::: RECORDED INFORMATION :::

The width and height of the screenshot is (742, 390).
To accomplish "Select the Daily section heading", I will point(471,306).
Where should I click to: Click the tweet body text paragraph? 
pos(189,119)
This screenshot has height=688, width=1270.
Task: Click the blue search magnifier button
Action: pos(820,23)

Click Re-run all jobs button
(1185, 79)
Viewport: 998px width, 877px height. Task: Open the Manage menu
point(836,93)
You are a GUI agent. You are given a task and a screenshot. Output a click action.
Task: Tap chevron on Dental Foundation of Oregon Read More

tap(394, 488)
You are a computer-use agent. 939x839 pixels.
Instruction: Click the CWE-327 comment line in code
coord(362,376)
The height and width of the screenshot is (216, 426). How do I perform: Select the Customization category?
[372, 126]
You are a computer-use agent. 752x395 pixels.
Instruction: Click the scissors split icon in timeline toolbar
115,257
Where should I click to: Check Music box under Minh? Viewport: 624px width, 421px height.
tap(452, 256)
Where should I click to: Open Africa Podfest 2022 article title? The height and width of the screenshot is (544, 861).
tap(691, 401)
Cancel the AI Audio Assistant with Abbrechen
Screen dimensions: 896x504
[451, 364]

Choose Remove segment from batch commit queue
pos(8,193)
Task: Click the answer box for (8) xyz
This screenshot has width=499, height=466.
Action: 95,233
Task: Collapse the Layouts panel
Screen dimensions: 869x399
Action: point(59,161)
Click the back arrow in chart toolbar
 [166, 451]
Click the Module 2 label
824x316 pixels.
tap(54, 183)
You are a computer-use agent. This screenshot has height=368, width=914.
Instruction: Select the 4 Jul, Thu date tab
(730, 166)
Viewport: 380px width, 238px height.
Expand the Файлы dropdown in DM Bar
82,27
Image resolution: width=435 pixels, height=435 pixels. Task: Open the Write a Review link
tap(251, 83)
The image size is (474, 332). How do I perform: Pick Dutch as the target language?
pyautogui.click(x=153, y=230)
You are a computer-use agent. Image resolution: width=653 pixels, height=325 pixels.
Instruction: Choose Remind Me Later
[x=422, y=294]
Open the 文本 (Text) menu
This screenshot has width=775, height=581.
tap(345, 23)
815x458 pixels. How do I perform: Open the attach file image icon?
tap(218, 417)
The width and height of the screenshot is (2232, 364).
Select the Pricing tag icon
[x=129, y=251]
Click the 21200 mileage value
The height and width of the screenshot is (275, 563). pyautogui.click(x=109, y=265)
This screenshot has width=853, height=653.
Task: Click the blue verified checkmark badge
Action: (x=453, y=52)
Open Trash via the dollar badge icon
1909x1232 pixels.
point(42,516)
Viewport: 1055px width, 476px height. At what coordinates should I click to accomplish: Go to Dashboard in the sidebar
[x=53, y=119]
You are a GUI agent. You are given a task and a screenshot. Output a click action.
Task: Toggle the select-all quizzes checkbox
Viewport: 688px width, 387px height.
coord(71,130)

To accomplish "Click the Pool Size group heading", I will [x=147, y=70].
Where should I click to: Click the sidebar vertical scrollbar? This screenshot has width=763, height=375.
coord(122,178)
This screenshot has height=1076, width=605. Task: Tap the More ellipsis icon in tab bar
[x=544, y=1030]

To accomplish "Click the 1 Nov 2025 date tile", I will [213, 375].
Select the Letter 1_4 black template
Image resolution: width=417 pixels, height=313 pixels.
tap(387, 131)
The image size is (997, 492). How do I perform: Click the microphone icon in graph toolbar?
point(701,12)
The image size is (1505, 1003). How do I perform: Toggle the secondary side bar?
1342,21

:::

*GIVEN EXERCISE:*
Retype everything in the entries above from the line containing "This screenshot has height=1076, width=605." down to the end of the entries, with no changes.

*OUTPUT OF THE TASK:*
This screenshot has height=1076, width=605. Task: Tap the More ellipsis icon in tab bar
[x=544, y=1030]

To accomplish "Click the 1 Nov 2025 date tile", I will [213, 375].
Select the Letter 1_4 black template
Image resolution: width=417 pixels, height=313 pixels.
tap(387, 131)
The image size is (997, 492). How do I perform: Click the microphone icon in graph toolbar?
point(701,12)
The image size is (1505, 1003). How do I perform: Toggle the secondary side bar?
1342,21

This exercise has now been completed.